Jones and Madison were among a small number of track athletes invited to Lake Placid for bobsled’s push championships this month by U.S. coach Todd Hays. He believed veteran Olympians would, if nothing else, help some of the team’s younger competitors and raise team morale.
But Hays also had another idea in mind – recruitment. Bobsled has long sought athletes from the track world, with their strength and explosiveness considered the perfect combination to get a sled going quickly down an icy chute.
Madison, who was part of a world-record-setting 4×100-meter relay Olympic win in London, and Jones fit what Hays was looking for. Neither had done any real training since the London Games, so the last three weeks have been hectic for Madison and Jones.
“Once they were revved up, things started clicking for both of us,” Jones said. “It kind of overwhelmed us quite quickly.”
Both bring star power. Jones brings an element of celebrity as well.

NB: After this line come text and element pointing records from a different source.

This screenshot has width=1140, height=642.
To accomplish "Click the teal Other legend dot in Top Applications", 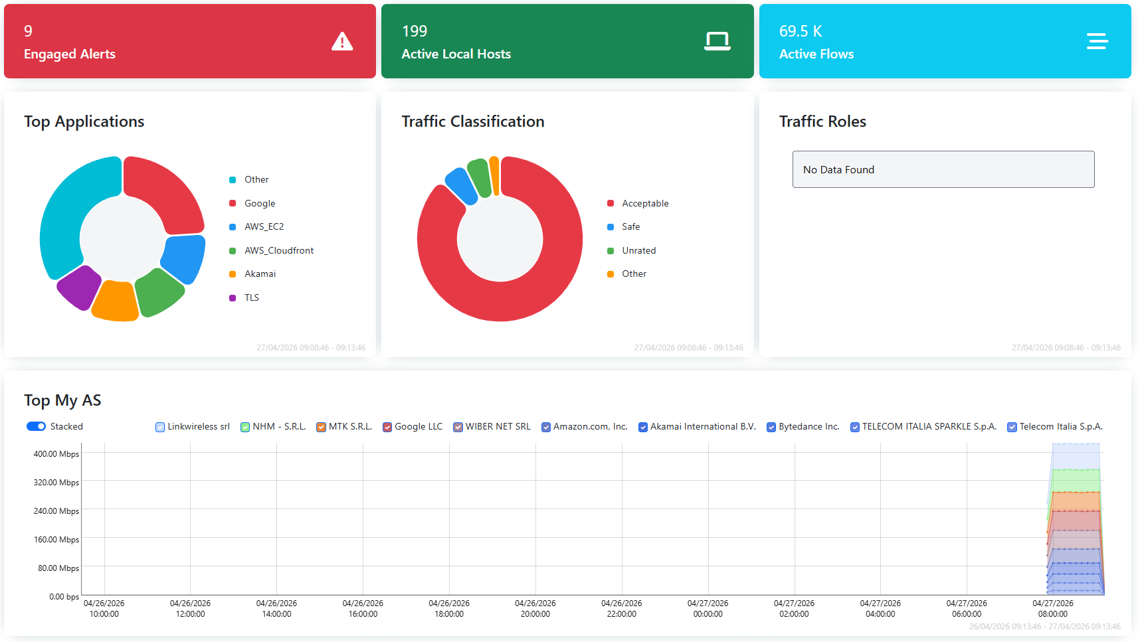I will pyautogui.click(x=232, y=179).
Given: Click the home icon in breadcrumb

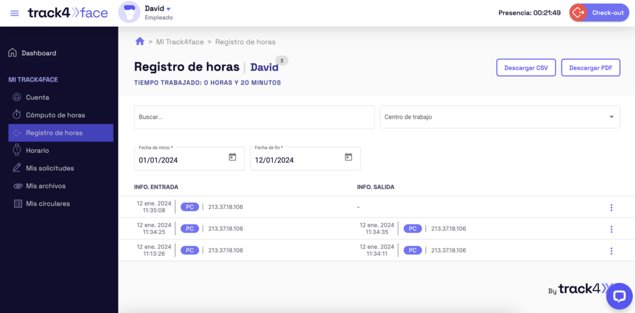Looking at the screenshot, I should tap(140, 42).
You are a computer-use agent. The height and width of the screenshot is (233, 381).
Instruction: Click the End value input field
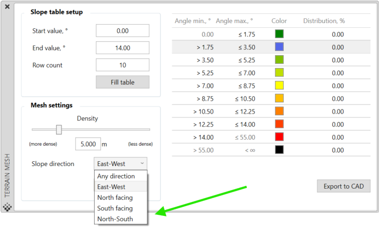pos(122,48)

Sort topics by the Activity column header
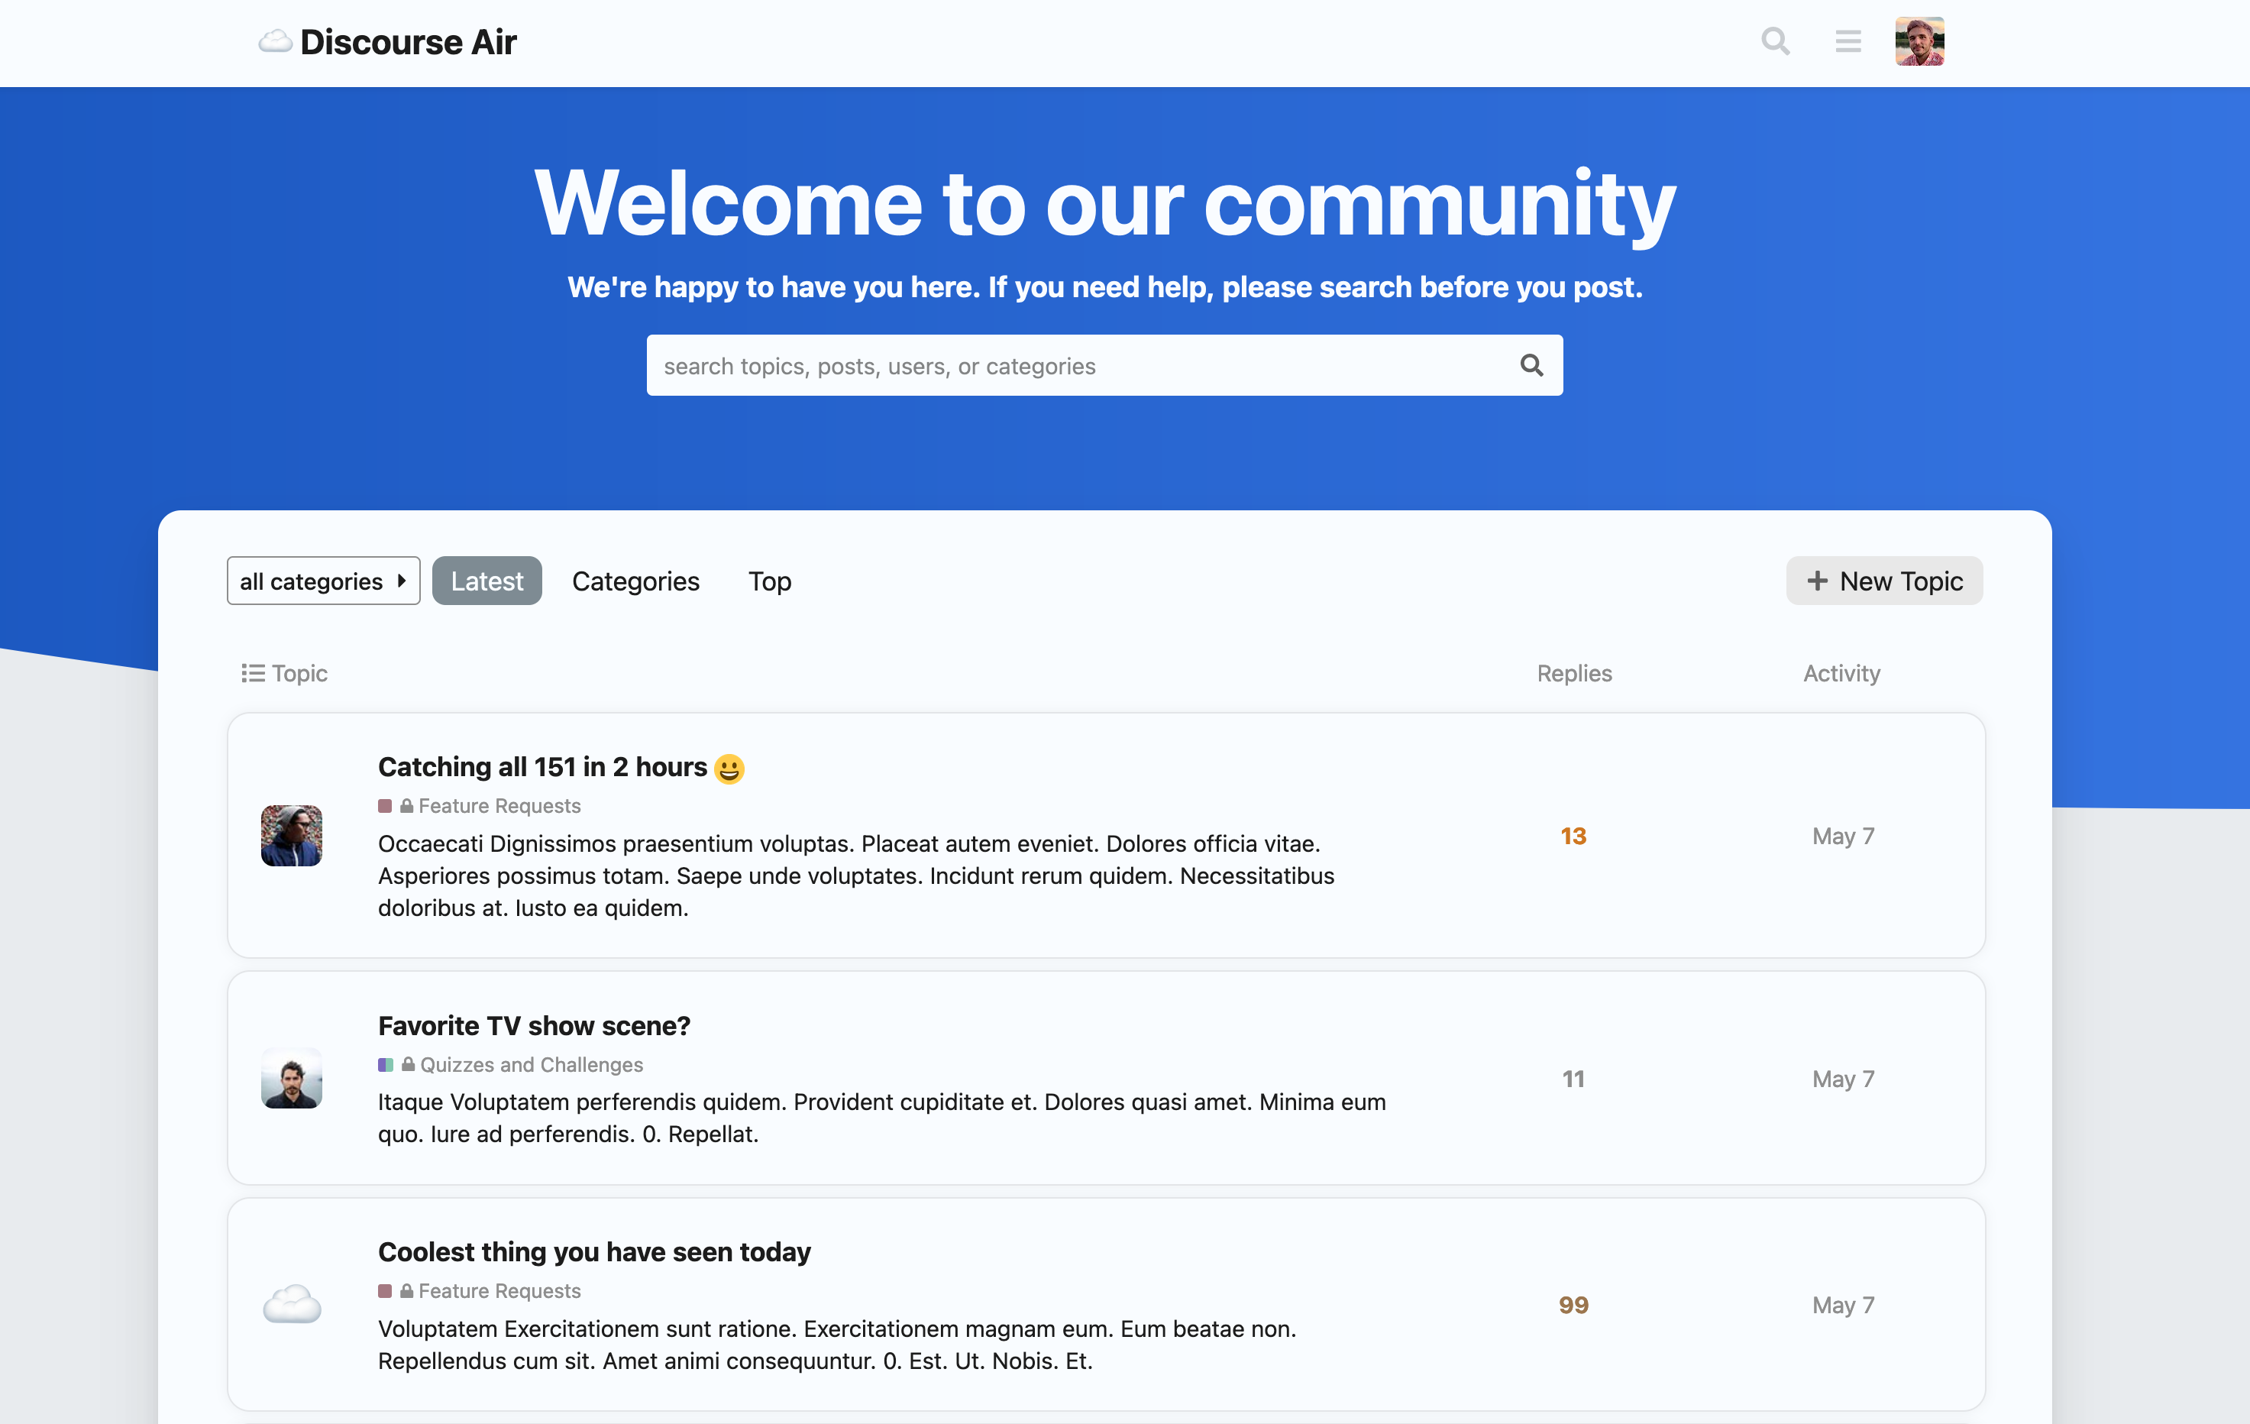[1841, 673]
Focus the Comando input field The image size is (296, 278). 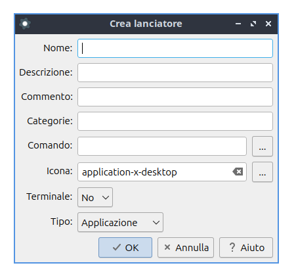162,146
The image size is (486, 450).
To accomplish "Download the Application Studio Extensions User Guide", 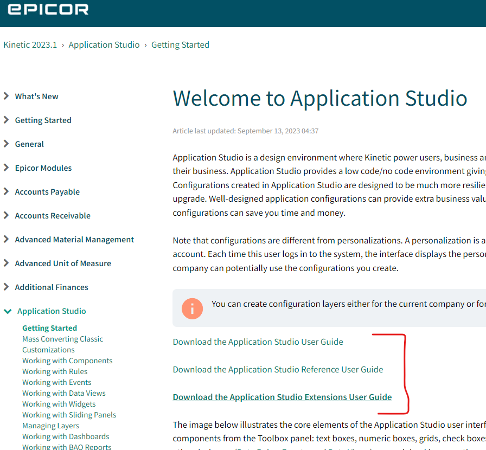I will coord(282,397).
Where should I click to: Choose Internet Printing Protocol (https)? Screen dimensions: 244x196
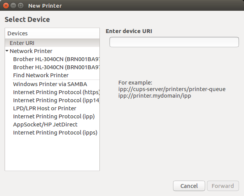pos(56,92)
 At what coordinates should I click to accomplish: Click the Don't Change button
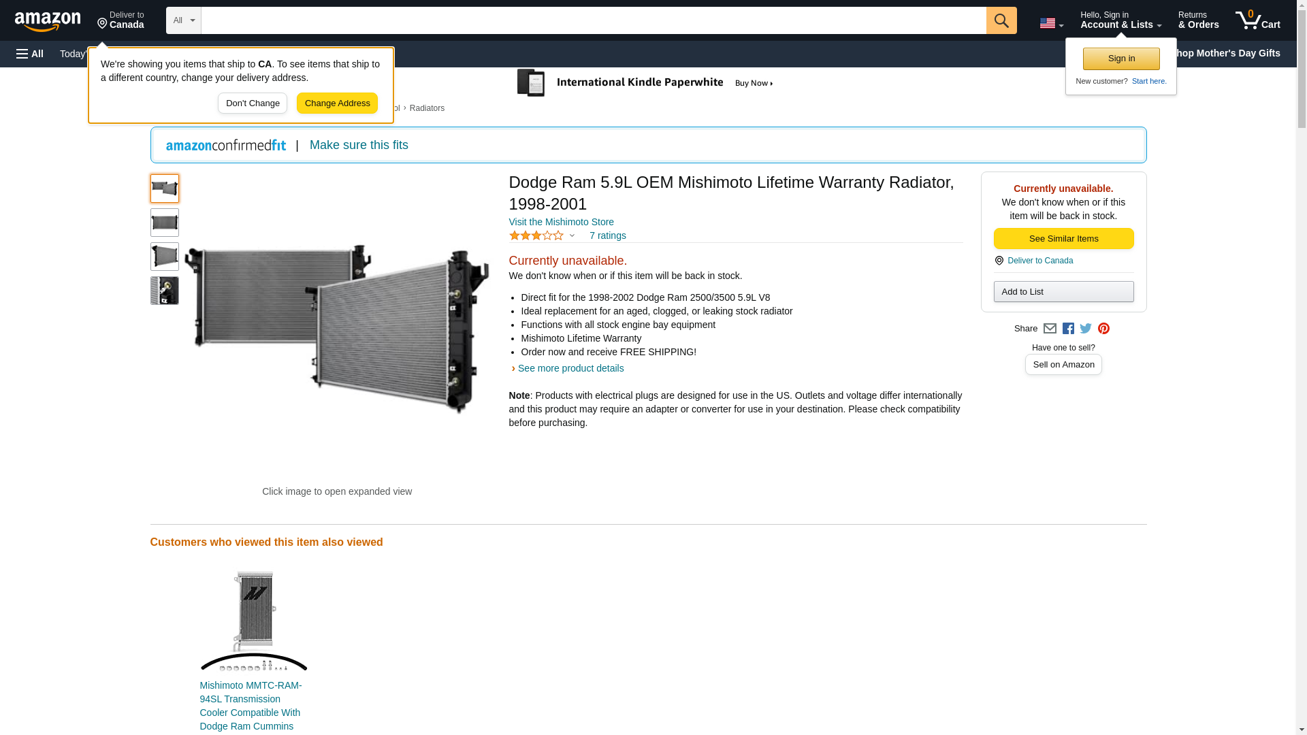point(253,103)
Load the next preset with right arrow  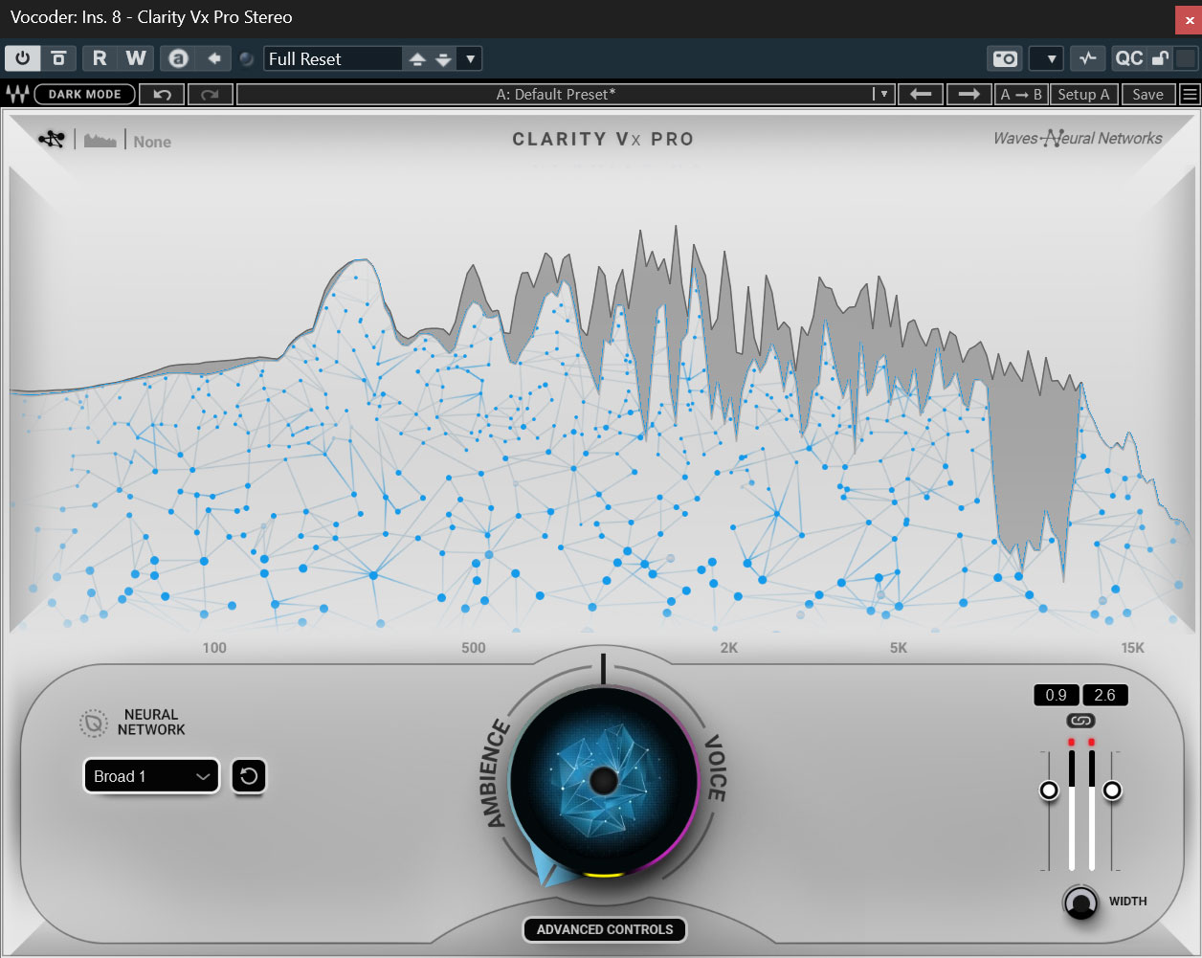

This summer in London, Jones competed amid criticism, even from some teammates, that she received more attention and endorsements than her accomplishments on the track warranted. One of the things she said attracted her to bobsledding was that, traditionally, it’s the pilot – not the push athlete – who gets virtually all the attention after races.
If that holds true, Jones might be thrilled.
“When I came here, I didn’t want any distractions,” Jones said.
Madison ran the opening leg of the gold-winning relay in London, one that smashed the record held by East Germany for 27 years.
Other women in the push-athlete mix are 2010 Olympian Emily Azevedo, world championship medalist Katie Eberling, Lake Placid start-record-holder Aja Evans and former Cal track athlete Cherrelle Garrett.